Tuesday, July 19, 2011

Byobu 4.18 released, getting close to tmux profiles ;-)

Howdy!

I just released and uploaded Byobu 4.18 to the PPA for older Ubuntu releases and to Ubuntu Oneiric.  I'm very close to having profiles for tmux, as per the feedback to this post a few weeks ago.

In moving that direction, I needed to refactor Byobu's status framework, such that it could be usable by both Screen and Tmux.  So I created a byobu-statusd daemon that gathers and updates status as it expires, caching it in a run directory in tmpfs.  This has the really nice side effect that it should be much more efficient and less resource intensive, involving hundreds of fewer shell forks per minute.  Thanks to Scott Moser for some of the code and much help along the way!

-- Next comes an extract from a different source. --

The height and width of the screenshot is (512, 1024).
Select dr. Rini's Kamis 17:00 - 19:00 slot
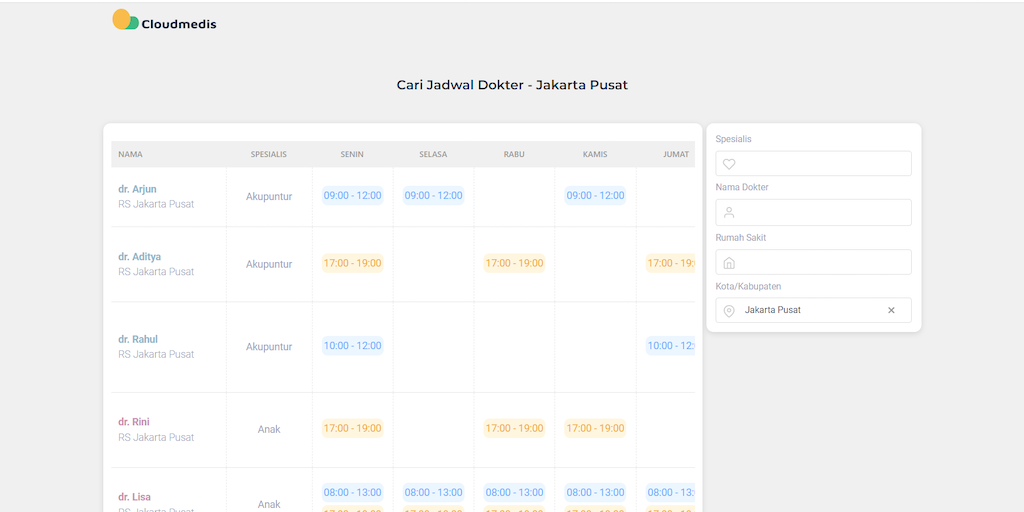(595, 429)
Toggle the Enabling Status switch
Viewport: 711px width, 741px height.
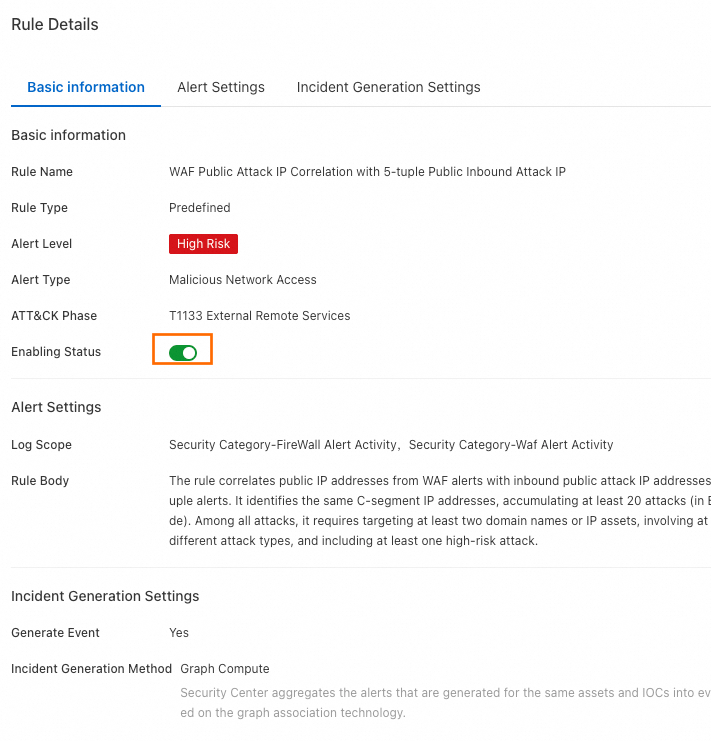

That said, a lot of code has changed with byobu-4.18.  Please, please, please test it and report bugs in the usual location in Launchpad:

Thanks,
:-Dustin

Sunday, June 19, 2011

Anyone interested in Byobu profiles for Tmux?

Last week, my friend and colleague Gustavo Niemeyer introduced me to tmux, modern alternative to GNU Screen.  While I had heard of tmux before, I had never used it.  I spent a few hours this week getting familiar with a handful of how-to tutorials, testimonials of people who have switched from screen to tmux, and of course, the manpage itself.

The short of it is -- I'm really damn impressed!  It seems like a feature-filled terminal multiplexer, with an vibrant community, active developer base, and regular releases.

To get my feet wet this weekend, I started by duplicating many of Byobu's keybindings in my ~/.tmux.conf.  I had to learn a bit about tmux to accomplish that (and even write one trivial patch against tmux to get it working better with gnome-terminal).  You can find my Byobu-like ~/.tmux.conf here, which I've committed to the Byobu source tree and installing from the Byobu PPA packages in /usr/share/byobu/profiles/tmux.  While I have most of the keybindings working, I have not ported over any of the byobu-status scripts yet.  (I'm still thinking about the best way to go about doing that so that they could work with both screen and tmux.)

So I'm curious...
  1. Any Ubuntu/tmux users out there?
  2. Anyone interested in being able to use Byobu's goodness (keybindings, live status information) with tmux (in addition to screen)?